* AVAILABLE DATA
====
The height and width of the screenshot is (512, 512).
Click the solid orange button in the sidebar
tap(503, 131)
====
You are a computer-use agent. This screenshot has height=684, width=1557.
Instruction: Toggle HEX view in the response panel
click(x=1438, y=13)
====
* TASK PROMPT
Please copy each line of the entries in which the word "width" shows up.

* WRITTEN RESPONSE
The height and width of the screenshot is (512, 512).
You are a computer-use agent. This screenshot has height=684, width=1557.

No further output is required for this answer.